Residency Site Visit Rating Template
DomainRating (1–5)Notes (1–2 key observations)
Leadership & Vision
Workload & Safety
Education
Culture & Support
Systems & Logistics

Your threshold should be ruthless:

  • Any 1 in Workload & Safety or Culture & Support → Do not rank.
  • Average score <3 → Only consider if you have essentially no other options and would still rather train there than go unmatched.

This is not a vacation reflection. This is you deciding whether to sign up for 3–7 years of your life.
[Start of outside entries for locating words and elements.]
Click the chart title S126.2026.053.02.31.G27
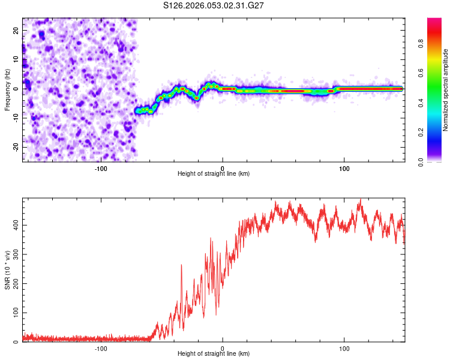click(x=214, y=5)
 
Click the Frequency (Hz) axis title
click(x=7, y=89)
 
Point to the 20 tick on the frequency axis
click(x=16, y=29)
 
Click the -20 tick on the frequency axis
click(x=15, y=147)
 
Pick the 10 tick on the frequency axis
click(x=16, y=59)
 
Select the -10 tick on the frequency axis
click(x=15, y=118)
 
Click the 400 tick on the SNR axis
click(x=14, y=225)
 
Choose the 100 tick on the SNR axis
click(x=14, y=313)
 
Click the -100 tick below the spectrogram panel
click(x=100, y=169)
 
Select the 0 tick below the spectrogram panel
click(x=223, y=169)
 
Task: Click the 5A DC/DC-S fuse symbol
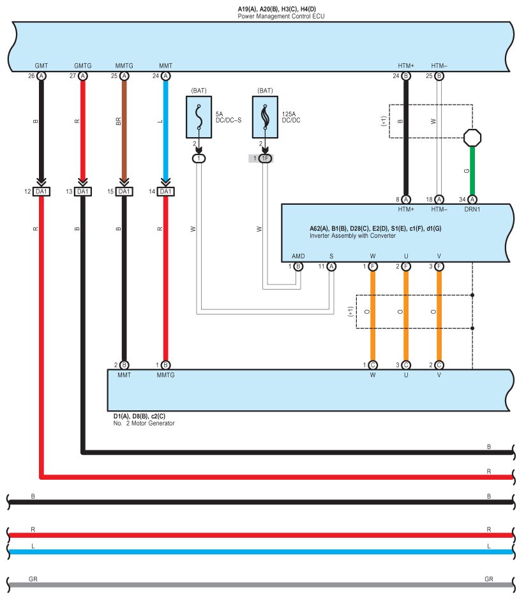click(199, 117)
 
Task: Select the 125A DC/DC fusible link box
click(265, 117)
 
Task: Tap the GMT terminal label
click(41, 66)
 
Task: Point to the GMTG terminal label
click(82, 66)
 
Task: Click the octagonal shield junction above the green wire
click(472, 137)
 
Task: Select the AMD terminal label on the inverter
click(298, 256)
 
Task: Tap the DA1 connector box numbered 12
click(41, 191)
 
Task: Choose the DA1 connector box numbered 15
click(124, 191)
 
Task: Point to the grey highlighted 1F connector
click(264, 158)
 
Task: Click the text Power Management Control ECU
click(281, 16)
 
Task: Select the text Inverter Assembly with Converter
click(352, 236)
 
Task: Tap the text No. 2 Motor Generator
click(144, 423)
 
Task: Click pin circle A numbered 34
click(472, 200)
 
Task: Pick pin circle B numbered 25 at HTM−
click(439, 76)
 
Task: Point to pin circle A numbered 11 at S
click(331, 267)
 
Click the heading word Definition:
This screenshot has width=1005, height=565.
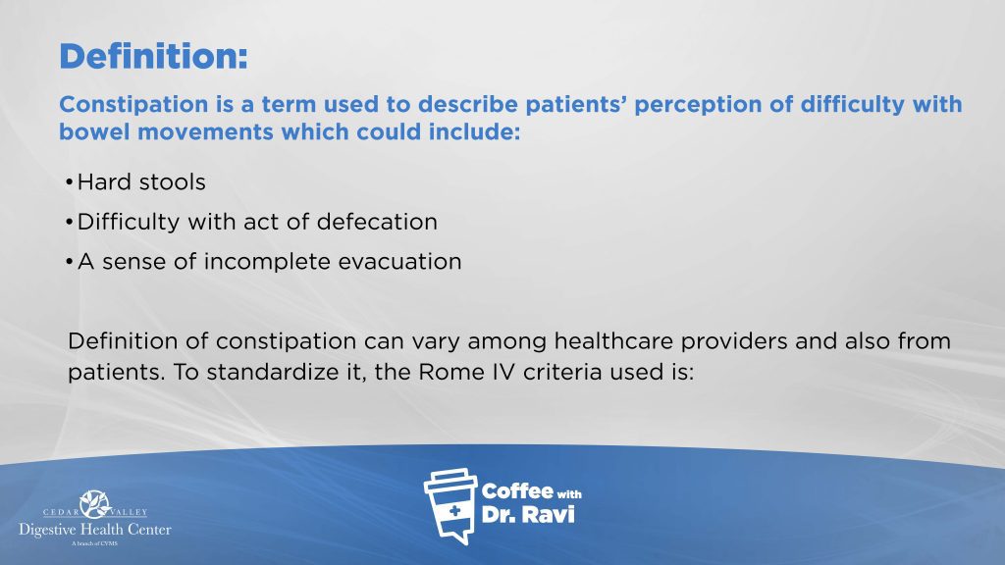click(x=153, y=56)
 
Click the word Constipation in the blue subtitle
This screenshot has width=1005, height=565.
click(x=133, y=104)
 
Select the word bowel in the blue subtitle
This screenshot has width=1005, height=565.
click(x=94, y=132)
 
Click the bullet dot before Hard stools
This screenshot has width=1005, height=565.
click(x=69, y=183)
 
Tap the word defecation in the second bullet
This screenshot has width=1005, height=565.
click(x=377, y=222)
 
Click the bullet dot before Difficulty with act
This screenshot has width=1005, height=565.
click(x=69, y=223)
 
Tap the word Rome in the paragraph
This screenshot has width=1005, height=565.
click(x=447, y=372)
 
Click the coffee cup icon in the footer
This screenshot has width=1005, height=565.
click(x=450, y=506)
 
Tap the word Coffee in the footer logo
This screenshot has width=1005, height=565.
click(x=517, y=491)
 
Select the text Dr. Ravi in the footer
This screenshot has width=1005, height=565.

Step 11: Combine Site Visit Intel With Hard Data

Do not throw away the quantitative side. Use both.

Hard data to cross-check:

  • Board pass rates (if they have any yet).
  • Case volume and procedure logs (ask to see sample anonymized resident case logs).
  • Fellowship placement or post-residency jobs for early graduates.
  • ACGME citations or warning letters (ask directly how their last review went).

Then compare your subjective impressions from the visit to:

  • What they claim on the website.
  • What they said in the interview day.
  • What residents at other institutions in the same region say informally.

If the visit contradicts everything else, go with what you saw, not what they sold.

bar chart: Site Visit Impressions, Shadow Day Observations, Program Data, Reputation/Word of Mouth

Balancing Factors in Evaluating New Residency Programs
CategoryValue
Site Visit Impressions40
Shadow Day Observations30
Program Data20
Reputation/Word of Mouth10

The weight above is my bias: what you see in person counts most.


Step 12: If You Cannot Visit – How to Approximate It

Sometimes geography, cost, or schedules make an in-person visit impossible. That does not mean you fly blind. You simulate as much of a site visit as you can.

Here is a stripped-down protocol:

  1. Ask for a virtual half-day “shadow”
    • Sit in (muted) on:
      • Morning report via Zoom
      • Noon conference
      • A brief segment of rounds via mobile device if they are willing
  2. Schedule 1:1 or small group calls with:
    • At least 2–3 residents from different PGY levels
    • PD or APD
  3. Ask residents to show you:
    • Their actual call rooms or workrooms over video (if allowed)
    • A real schedule block
    • A sample curriculum calendar

You will still miss the hallway energy and micro-interactions, but you will at least see whether the structure is real or performative.


The Bottom Line

Here is what I want you to walk away with:

  1. Treat site visits and shadow days like due diligence on a multi-year contract, not a courtesy tour.
    Go in with a framework, ask targeted questions, and watch how people work, not how they present.

  2. New residency programs are high-variance.
    Some are excellent with hungry, invested faculty and strong institutional backing. Others are residents-as-warm-bodies operations. Only a real visit or shadow day lets you tell the difference.

  3. Use what you see, not what you are told, to drive your rank list.
    If the vibe is off, the residents seem crushed, or leadership is vague and defensive, believe that. No logo or location is worth three miserable years.

You get one shot at your first residency. Do the work now so you are not regretting it on night float, staring at an empty call room wondering how you missed the warning signs.